May 24, 2011 15:09
It's hard not to be disappointed that instead of landing at the airport and being back home with friends and family members, I'm caring for a sick baby who seems to have caught the tail end of the infection that kept me grounded in the first place.
Tomorrow is Dad's birthday. I went in with my stepmother to buy him a new cellphone, which he already received with a stupidly expensive headset that seems to drop more calls than it channels. What I found most odd is that when I called him yesterday (the first time I've talked to him since I had to break the news last week I wouldn't be coming home due to being sick) he was actually over at my mother's apartment. It turns out he was gathering up some wreaths.
As I've mentioned in this journal before, I have a brother and sister who died of Sudden Infant Death Syndrome. Their deaths, in 1976 and 1983 respectively, are the best explanations for why my mother is the way that she is.

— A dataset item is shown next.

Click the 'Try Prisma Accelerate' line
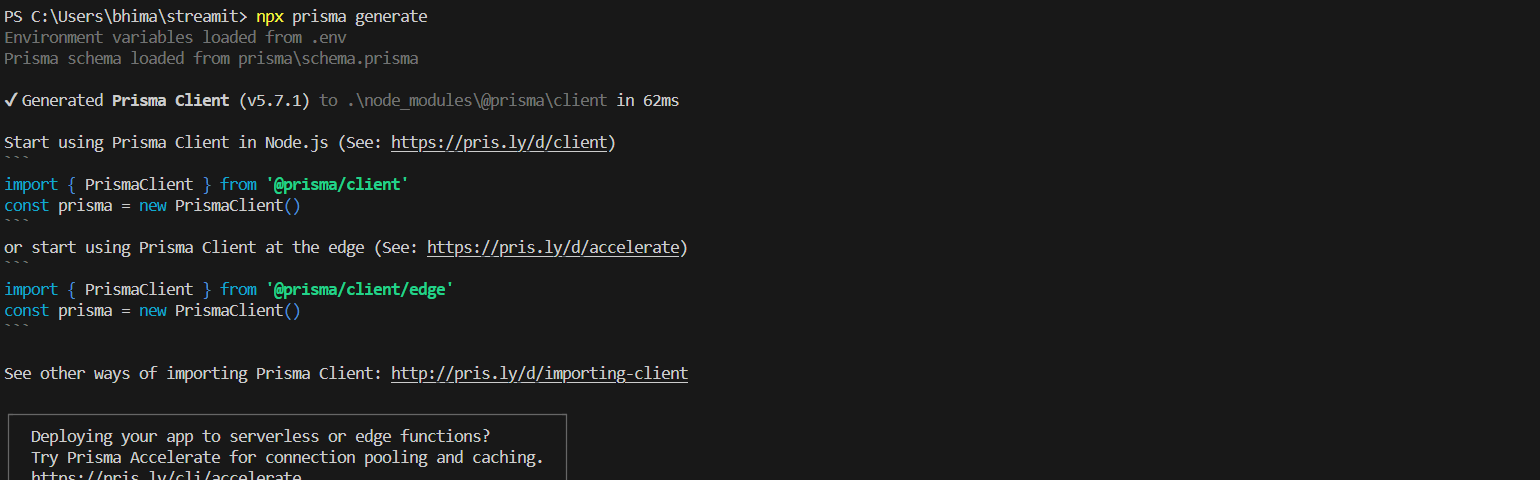 [x=287, y=457]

I mean, what else is there to say? I don't know any parent in this age who could lose two children and not be deeply impacted on some level.
My mother has every right to her grief. Of all the things she used as excuses to be the most injured party, this is one of the few that made sense. A mother now myself, I get it. If something happened to H or Sephie tomorrow, I don't know that I could force my lungs to keep taking in air. I have this image of me fading, falling, willing my ability to breathe to disappear.
But, in some ways, my mother has entrenched herself in that loss. We never spoke of them, and grief for them was guarded. When I was young, I went through a mourning process that I never had an older sister, something that I routinely longed for, which my mother dismissed as melodramatic. It wasn't long after that she told me she wished she had never continued having babies after Brittany died, and that it should have been me instead.
She never went to therapy, and oddly enough, she never returned to church. I say this because she forced the rest of us to go to church and would threaten me several times a year with a promise of attending Christian school if I didn't shape up my act.
She also has never visited their graves, to my knowledge. With both my siblings dead over 25 years, the idea that she asked my father (whom, you know, she hates) to put a wreath on their graves is as foreign to me as the notion that she's capable of apologizing.
It reminds me that Memorial Day is coming up, and the scars that I'm fighting to keep from transferring to my children are still very present within the generation before mine.